不過,當他們看見門口的兩道人影之後卻是明顯一愣。
“若寧,你什麼時候回來的?”
蕭建業皺了皺眉,隨後目光又看向葉天龍:
“這小子該不會就是那張道然的徒弟吧?”
在說這話的時候,他和那蕭美玲眼神立馬浮現出一抹敵意!
就是這個不知道從哪冒出來的野小子,居然想和他們搶奪家產!
蕭若寧此刻俏臉微寒,也不給這些長輩的麵子了:
“給我讓開,我要進去看爺爺!”
蕭建業被蕭若寧這一句冷冰冰的“讓開”噎得臉色一沉,眉頭緊皺。
“若寧,你這是什麼態度?長輩說話,你連聽都不聽?”
他語氣中帶著幾分責備,卻也掩飾不住對葉天龍的敵意。
蕭美玲也冷笑道:
“這小子就是葉天龍?嘖嘖,長得倒是人模人樣的,不知道是不是真有兩把刷子,還是隻會靠嘴皮子騙人。”
葉天龍站在一旁,神情平靜,目光卻如刀般掃過二人。
蕭若寧有些聽不下去了,正準備想出口反駁一下的。
這時,屋內那蒼老的聲音再度傳來:
“是若寧回來了嗎?進來吧!”
本還打算刁難一下葉天龍的兩人,在聽見這話,雖說心中有些不情願,但是還是讓開了身子。
進入房間。
一股淡淡的消毒水味就撲鼻而來。
隻見那偌大的房間之中,靠窗的位置放著一張雕花紅木大床,床上躺著一位白發老者,不過那老者臉色蒼白,氣息微弱,但一雙眼睛依舊銳利,透著幾分威嚴與執著。
此人正是蕭若寧的爺爺——蕭振南。
“爺爺!”
蕭若寧快步走到床邊,握住蕭振南枯瘦的手,眼眶微微泛紅:
“您感覺怎麼樣?”
蕭振南緩緩睜開眼,看到孫女,眼中露出一絲暖意,又將目光轉向跟在後麵的葉天龍,渾濁的眼睛裡閃過一絲精光:
“你就是張老的徒弟葉天龍吧?”
“張老?”
葉天龍聽見這個稱呼不由眉頭一皺,從外貌來看,這個老者似乎比起自己師傅還要年長,他居然稱呼自己師傅為張老?
但是也沒過於深究,隻以為是尊稱,於是點了點頭:
“沒錯,我是葉天龍。”
蕭振南嘴角浮現出一抹笑意,示意蕭若寧想要起身。
蕭若寧連忙將他扶起。
“好啊,好啊,不愧是張老的徒弟,果然氣度不凡。”
但是就這短短幾句話,好像耗費了他不少氣力一般,開始劇烈咳嗽起來。
蕭若寧見狀,忙道:
“爺爺,要不您還是躺下吧?”
一直站在門口的蕭建業和蕭美玲這時也是折返了回來,冷冰冰的看著葉天龍道:
“小子,老爺子現在身體抱恙,還是彆打擾他老人家休息了。不然我們出去……”
“住口!我叫你們說話了?”
就在一句話沒說完,蕭振南直接怒聲出口!
“你們兩個懂不懂規矩?他是張老的徒弟,再不濟你們也得稱呼一聲葉先生,怎敢如此無禮?”
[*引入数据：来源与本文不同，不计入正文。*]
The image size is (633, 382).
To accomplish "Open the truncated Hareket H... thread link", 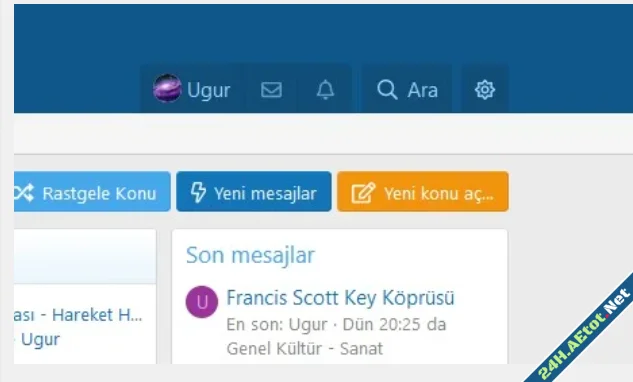I will click(78, 315).
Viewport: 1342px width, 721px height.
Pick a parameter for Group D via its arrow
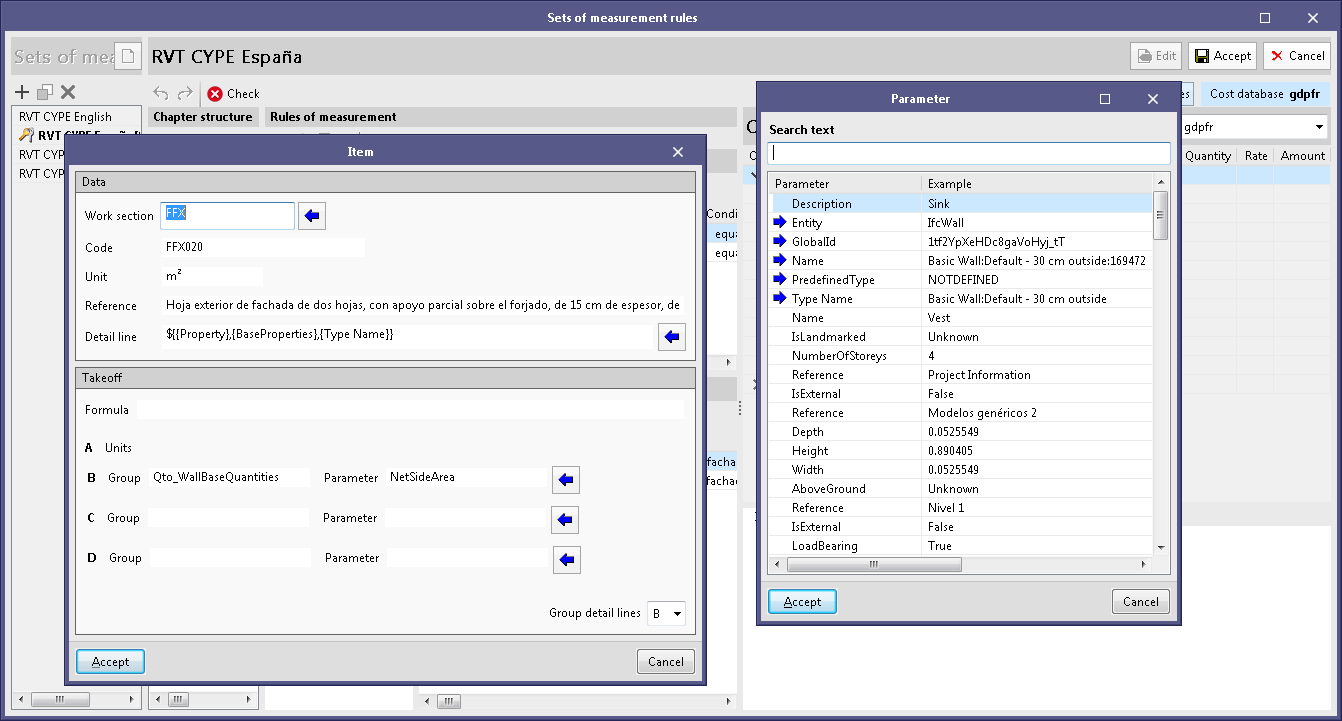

蕭振南的怒喝如同平地驚雷,讓蕭建業和蕭美玲的臉色瞬間變得煞白。
他們沒想到老爺子會為了一個外人如此動怒,尤其是蕭建業,臉上青一陣白一陣,卻不敢再多說一個字。
葉天龍看著這一幕,心中對蕭振南多了幾分敬意。
這位老者雖臥病在床,卻依舊堅守著一份感恩之心,比起門外那對利欲熏心的晚輩,境界不知高出多少。
於是他上前一步道:
“蕭老先生不必動氣,為了這些人不值得。”
蕭振南這才平複了些怒氣,點了點頭:
“好,好。葉先生,實不相瞞,我這病這些年越來越重,西醫查不出病因,中醫也束手無策。當年張老說,唯有龍陽之氣能根治,可這龍陽之氣……”
“爺爺,葉先生知道龍陽之氣!”
蕭若寧連忙插話。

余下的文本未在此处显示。